** START OF Text segment **

= Tonie and Valmai Holt =

British military historians

Tonie Holt (10 December 1932 – 5 September 2024) and Valmai Diana Holt (née Williams; 23 December 1935 – 23 June 2026) were British military historians, who wrote military history books and battlefield tour guides under the names Major and Mrs Holt and pioneered the modern battlefield tour industry.

Tonie Holt was a graduate of Sandhurst Military College and was commissioned in the Royal Electrical and Mechanical Engineers in 1953. He later earned an engineering degree from Royal Military College of Science at Shrivenham, Oxfordshire. Later in his British Army career, he served at the Royal Radar Establishment at Malvern, Worcestershire, where he worked on the mortar-locating radar “Project Cymbeline.”

** END OF Text segment **
** START OF Raw data **

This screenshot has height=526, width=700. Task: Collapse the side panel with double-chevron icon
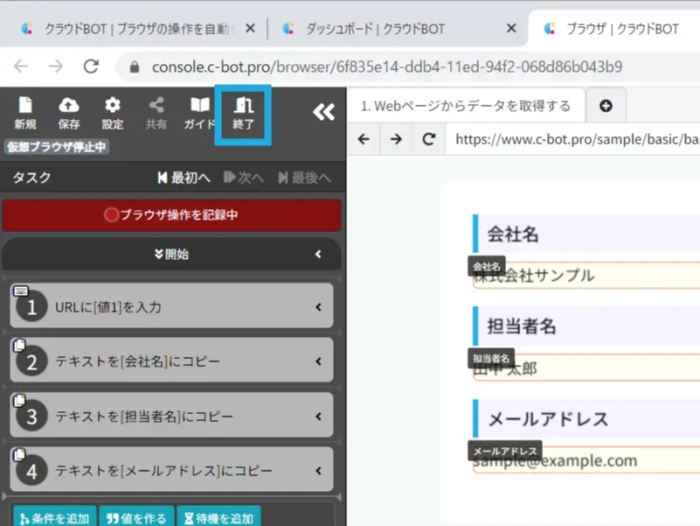pos(323,112)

** END OF Raw data **

* **What is being asked**
From the text on Tonie and Valmai Holt, translate this sentence into Spanish: "He later earned an engineering degree from Royal Military College of Science at Shrivenham, Oxfordshire."

* **Result of this task**
Más tarde obtuvo un título de ingeniería en el Royal Military College of Science de Shrivenham, Oxfordshire.